On the Comcast side, they can get fucked. My whole city pays them a crazy high fee for internet and more a month with very little improvements being made in infrastructure. Sure they now a have a remote with voice commands, but I and most people I know are almost never near the advertised speeds. At least the latency is good.
B corps are allowed to prioritize specific values enumerated in their corporate charter, even at the expense financial gains. Regular corporations have a fiduciary duty to their shareholders, which in recent decades has been interpreted as requiring companies to maximize short-term shareholder value
There is no fiduciary requirement to put profits above all else. In fact there is no fiduciary duty to make profits, just basically to do what's best for the company. There is no short term time frame listed. If there is a requirement to make profits it's not because it's a responsibility. Shareholders may want it but no one gets punished if a bad decision for the long term success of the company doesn't pan out. There's numberous examples of CEOs that attempted to pivot when it wasn't the most profitable course of events and then receiving a nice severance more than most employees make in a lifetime of work for failing.
It's almost as if the more and more you compensate your c-suite execs with your own shares, the more you would expect to see them chasing short-term profits regardless of the degradation of firm longevity...
Knowing what to measure against is harder the higher you go up the corporate ladder.

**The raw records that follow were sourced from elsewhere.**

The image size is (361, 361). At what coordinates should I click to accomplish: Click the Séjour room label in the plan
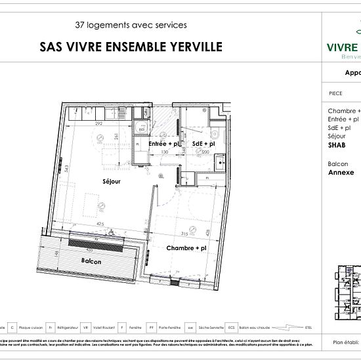pyautogui.click(x=111, y=182)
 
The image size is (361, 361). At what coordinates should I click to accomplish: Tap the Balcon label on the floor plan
pyautogui.click(x=91, y=261)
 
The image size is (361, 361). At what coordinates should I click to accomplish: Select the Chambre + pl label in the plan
pyautogui.click(x=186, y=248)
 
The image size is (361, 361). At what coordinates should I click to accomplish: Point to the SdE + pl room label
pyautogui.click(x=203, y=143)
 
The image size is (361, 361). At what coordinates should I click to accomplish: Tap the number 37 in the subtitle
pyautogui.click(x=81, y=25)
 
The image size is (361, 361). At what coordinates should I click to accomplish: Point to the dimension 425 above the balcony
pyautogui.click(x=100, y=224)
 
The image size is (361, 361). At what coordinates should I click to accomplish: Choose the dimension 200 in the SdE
pyautogui.click(x=205, y=152)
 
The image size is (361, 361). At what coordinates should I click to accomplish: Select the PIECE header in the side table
pyautogui.click(x=335, y=93)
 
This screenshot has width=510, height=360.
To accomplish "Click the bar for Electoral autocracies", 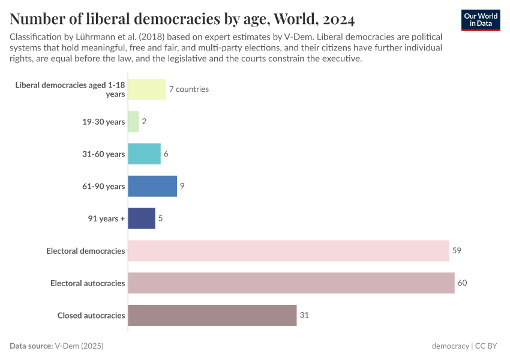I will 291,283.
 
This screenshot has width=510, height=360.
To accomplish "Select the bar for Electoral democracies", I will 289,251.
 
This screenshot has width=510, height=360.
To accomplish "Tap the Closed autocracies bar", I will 212,316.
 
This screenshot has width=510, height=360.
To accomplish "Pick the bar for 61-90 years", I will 152,186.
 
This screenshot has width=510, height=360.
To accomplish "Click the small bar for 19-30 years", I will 133,122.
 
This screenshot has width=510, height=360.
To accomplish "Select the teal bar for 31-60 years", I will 144,154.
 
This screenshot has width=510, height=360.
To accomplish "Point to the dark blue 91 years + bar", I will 142,218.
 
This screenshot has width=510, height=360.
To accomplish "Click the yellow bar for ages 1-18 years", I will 147,89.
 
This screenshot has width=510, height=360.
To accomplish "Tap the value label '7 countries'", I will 188,89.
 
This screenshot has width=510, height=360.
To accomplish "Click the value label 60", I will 462,283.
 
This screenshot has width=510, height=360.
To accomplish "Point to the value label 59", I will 457,251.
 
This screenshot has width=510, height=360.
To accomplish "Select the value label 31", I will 304,316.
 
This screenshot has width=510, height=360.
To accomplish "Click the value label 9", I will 182,186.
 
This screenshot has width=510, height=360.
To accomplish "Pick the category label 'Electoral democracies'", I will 86,251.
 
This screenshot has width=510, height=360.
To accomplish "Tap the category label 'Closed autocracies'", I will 91,316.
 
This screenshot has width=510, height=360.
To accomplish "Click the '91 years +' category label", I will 107,218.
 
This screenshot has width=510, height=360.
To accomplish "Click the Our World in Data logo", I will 481,20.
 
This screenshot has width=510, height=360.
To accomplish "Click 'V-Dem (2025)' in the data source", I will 83,346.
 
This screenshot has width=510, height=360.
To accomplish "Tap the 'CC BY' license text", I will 488,346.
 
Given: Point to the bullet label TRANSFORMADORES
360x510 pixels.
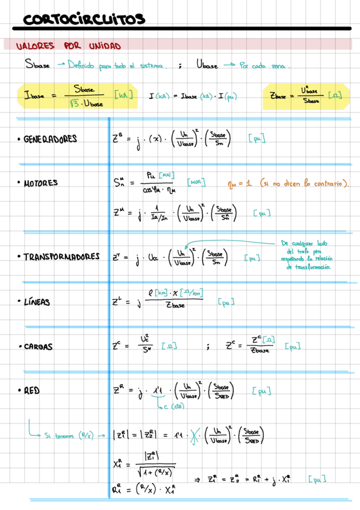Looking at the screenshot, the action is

Incentives get skewed towards short term employees and short term rewards. Companies treating their employees as resources has only hurt loyalty. No one starts at a company in the US anymore unless they're average or below workers. The whole idea of companies not being willing to pay existing employees what they would pay a new hire is stupid too. You're willing to pay more for someone you're going to have to train and is a literal risk, versus a known commodity with known output. Generally you pay more for stability on the market not less.